■ Your task ■
Every record below is to be retyped exactly.

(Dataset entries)
______________________________
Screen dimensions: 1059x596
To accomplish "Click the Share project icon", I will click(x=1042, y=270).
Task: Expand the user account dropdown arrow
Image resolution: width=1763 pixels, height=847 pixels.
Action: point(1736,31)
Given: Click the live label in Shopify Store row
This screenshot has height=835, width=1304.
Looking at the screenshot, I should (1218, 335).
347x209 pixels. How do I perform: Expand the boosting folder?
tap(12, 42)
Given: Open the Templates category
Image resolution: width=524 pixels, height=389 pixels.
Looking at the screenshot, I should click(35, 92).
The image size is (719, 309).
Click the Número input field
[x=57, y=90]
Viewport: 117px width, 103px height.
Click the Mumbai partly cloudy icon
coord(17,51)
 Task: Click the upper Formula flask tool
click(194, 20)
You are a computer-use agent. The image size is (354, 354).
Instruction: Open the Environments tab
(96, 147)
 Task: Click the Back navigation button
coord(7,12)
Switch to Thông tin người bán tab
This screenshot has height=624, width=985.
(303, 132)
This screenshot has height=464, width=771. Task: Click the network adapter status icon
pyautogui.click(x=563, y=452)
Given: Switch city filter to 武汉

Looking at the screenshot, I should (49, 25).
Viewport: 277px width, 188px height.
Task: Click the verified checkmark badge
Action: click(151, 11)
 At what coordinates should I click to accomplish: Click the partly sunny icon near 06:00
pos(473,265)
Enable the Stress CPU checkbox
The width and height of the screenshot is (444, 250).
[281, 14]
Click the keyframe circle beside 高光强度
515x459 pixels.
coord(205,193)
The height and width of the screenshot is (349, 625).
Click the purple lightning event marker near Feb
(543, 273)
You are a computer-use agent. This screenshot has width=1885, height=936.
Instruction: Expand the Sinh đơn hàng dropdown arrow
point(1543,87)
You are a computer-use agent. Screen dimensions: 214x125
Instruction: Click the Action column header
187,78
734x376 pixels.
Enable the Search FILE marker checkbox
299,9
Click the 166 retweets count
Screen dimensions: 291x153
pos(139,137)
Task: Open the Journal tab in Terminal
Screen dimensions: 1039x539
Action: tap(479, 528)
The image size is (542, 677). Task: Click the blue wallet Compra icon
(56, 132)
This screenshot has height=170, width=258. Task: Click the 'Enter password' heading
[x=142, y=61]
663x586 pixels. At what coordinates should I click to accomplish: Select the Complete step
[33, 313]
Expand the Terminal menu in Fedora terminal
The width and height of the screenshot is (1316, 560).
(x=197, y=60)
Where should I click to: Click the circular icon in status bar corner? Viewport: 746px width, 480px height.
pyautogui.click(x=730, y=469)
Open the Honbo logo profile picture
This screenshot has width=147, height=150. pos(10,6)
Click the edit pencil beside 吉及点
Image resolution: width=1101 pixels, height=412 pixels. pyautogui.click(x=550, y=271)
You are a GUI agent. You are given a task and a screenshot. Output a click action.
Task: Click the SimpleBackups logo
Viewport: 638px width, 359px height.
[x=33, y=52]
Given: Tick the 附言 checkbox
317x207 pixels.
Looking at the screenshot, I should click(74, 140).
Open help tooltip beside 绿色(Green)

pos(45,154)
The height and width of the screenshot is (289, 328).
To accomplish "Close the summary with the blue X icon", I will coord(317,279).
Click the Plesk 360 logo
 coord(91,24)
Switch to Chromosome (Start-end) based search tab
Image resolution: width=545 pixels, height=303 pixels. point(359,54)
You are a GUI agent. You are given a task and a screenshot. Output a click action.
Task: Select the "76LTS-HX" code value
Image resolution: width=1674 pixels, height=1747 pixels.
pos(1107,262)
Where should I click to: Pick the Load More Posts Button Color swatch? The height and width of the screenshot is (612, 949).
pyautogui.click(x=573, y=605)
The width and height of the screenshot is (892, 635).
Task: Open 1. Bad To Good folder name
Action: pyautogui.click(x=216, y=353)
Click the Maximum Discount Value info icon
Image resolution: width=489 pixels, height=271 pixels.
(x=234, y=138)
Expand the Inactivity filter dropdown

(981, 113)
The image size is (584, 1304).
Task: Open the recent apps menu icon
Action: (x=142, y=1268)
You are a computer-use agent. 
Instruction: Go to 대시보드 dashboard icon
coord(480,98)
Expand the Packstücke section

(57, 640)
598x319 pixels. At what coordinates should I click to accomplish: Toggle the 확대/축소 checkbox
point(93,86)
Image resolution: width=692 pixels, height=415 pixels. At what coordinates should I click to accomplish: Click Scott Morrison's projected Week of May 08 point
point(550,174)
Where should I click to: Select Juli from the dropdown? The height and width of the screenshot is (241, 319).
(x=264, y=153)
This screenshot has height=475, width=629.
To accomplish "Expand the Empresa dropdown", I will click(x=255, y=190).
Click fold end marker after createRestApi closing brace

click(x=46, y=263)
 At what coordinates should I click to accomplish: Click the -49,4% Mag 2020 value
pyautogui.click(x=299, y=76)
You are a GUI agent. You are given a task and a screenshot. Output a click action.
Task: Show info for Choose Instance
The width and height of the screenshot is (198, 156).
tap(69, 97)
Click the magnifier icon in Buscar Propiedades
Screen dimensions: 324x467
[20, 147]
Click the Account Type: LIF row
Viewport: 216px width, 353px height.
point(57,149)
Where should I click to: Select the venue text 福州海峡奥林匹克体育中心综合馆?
______________________________
■ Your response ■
Screen dimensions: 1059x596
To accomplish "Click the Share project icon", I will click(x=1042, y=270).
Task: Expand the user account dropdown arrow
Image resolution: width=1763 pixels, height=847 pixels.
Action: point(1736,31)
Given: Click the live label in Shopify Store row
This screenshot has height=835, width=1304.
Looking at the screenshot, I should (1218, 335).
347x209 pixels. How do I perform: Expand the boosting folder?
tap(12, 42)
Given: Open the Templates category
Image resolution: width=524 pixels, height=389 pixels.
Looking at the screenshot, I should click(35, 92).
The image size is (719, 309).
Click the Número input field
[x=57, y=90]
Viewport: 117px width, 103px height.
Click the Mumbai partly cloudy icon
coord(17,51)
 Task: Click the upper Formula flask tool
click(194, 20)
You are a computer-use agent. The image size is (354, 354).
Instruction: Open the Environments tab
(96, 147)
 Task: Click the Back navigation button
coord(7,12)
Switch to Thông tin người bán tab
This screenshot has height=624, width=985.
(303, 132)
This screenshot has height=464, width=771. Task: Click the network adapter status icon
pyautogui.click(x=563, y=452)
Given: Switch city filter to 武汉

Looking at the screenshot, I should (49, 25).
Viewport: 277px width, 188px height.
Task: Click the verified checkmark badge
Action: click(151, 11)
 At what coordinates should I click to accomplish: Click the partly sunny icon near 06:00
pos(473,265)
Enable the Stress CPU checkbox
The width and height of the screenshot is (444, 250).
[281, 14]
Click the keyframe circle beside 高光强度
515x459 pixels.
coord(205,193)
The height and width of the screenshot is (349, 625).
Click the purple lightning event marker near Feb
(543, 273)
You are a computer-use agent. This screenshot has width=1885, height=936.
Instruction: Expand the Sinh đơn hàng dropdown arrow
point(1543,87)
You are a computer-use agent. Screen dimensions: 214x125
Instruction: Click the Action column header
187,78
734x376 pixels.
Enable the Search FILE marker checkbox
299,9
Click the 166 retweets count
Screen dimensions: 291x153
pos(139,137)
Task: Open the Journal tab in Terminal
Screen dimensions: 1039x539
Action: tap(479, 528)
The image size is (542, 677). Task: Click the blue wallet Compra icon
(56, 132)
This screenshot has height=170, width=258. Task: Click the 'Enter password' heading
[x=142, y=61]
663x586 pixels. At what coordinates should I click to accomplish: Select the Complete step
[33, 313]
Expand the Terminal menu in Fedora terminal
The width and height of the screenshot is (1316, 560).
(x=197, y=60)
Where should I click to: Click the circular icon in status bar corner? Viewport: 746px width, 480px height.
pyautogui.click(x=730, y=469)
Open the Honbo logo profile picture
This screenshot has width=147, height=150. pos(10,6)
Click the edit pencil beside 吉及点
Image resolution: width=1101 pixels, height=412 pixels. pyautogui.click(x=550, y=271)
You are a GUI agent. You are given a task and a screenshot. Output a click action.
Task: Click the SimpleBackups logo
Viewport: 638px width, 359px height.
[x=33, y=52]
Given: Tick the 附言 checkbox
317x207 pixels.
Looking at the screenshot, I should click(74, 140).
Open help tooltip beside 绿色(Green)

pos(45,154)
The height and width of the screenshot is (289, 328).
To accomplish "Close the summary with the blue X icon", I will coord(317,279).
Click the Plesk 360 logo
 coord(91,24)
Switch to Chromosome (Start-end) based search tab
Image resolution: width=545 pixels, height=303 pixels. point(359,54)
You are a GUI agent. You are given a task and a screenshot. Output a click action.
Task: Select the "76LTS-HX" code value
Image resolution: width=1674 pixels, height=1747 pixels.
pos(1107,262)
Where should I click to: Pick the Load More Posts Button Color swatch? The height and width of the screenshot is (612, 949).
pyautogui.click(x=573, y=605)
The width and height of the screenshot is (892, 635).
Task: Open 1. Bad To Good folder name
Action: pyautogui.click(x=216, y=353)
Click the Maximum Discount Value info icon
Image resolution: width=489 pixels, height=271 pixels.
(x=234, y=138)
Expand the Inactivity filter dropdown

(981, 113)
The image size is (584, 1304).
Task: Open the recent apps menu icon
Action: (x=142, y=1268)
You are a computer-use agent. 
Instruction: Go to 대시보드 dashboard icon
coord(480,98)
Expand the Packstücke section

(57, 640)
598x319 pixels. At what coordinates should I click to accomplish: Toggle the 확대/축소 checkbox
point(93,86)
Image resolution: width=692 pixels, height=415 pixels. At what coordinates should I click to accomplish: Click Scott Morrison's projected Week of May 08 point
point(550,174)
Where should I click to: Select Juli from the dropdown? The height and width of the screenshot is (241, 319).
(x=264, y=153)
This screenshot has height=475, width=629.
To accomplish "Expand the Empresa dropdown", I will click(x=255, y=190).
Click fold end marker after createRestApi closing brace

click(x=46, y=263)
 At what coordinates should I click to accomplish: Click the -49,4% Mag 2020 value
pyautogui.click(x=299, y=76)
You are a GUI agent. You are given a task and a screenshot. Output a click action.
Task: Show info for Choose Instance
The width and height of the screenshot is (198, 156).
tap(69, 97)
Click the magnifier icon in Buscar Propiedades
Screen dimensions: 324x467
[20, 147]
Click the Account Type: LIF row
Viewport: 216px width, 353px height.
point(57,149)
Where should I click to: Select the venue text 福州海峡奥林匹克体育中心综合馆?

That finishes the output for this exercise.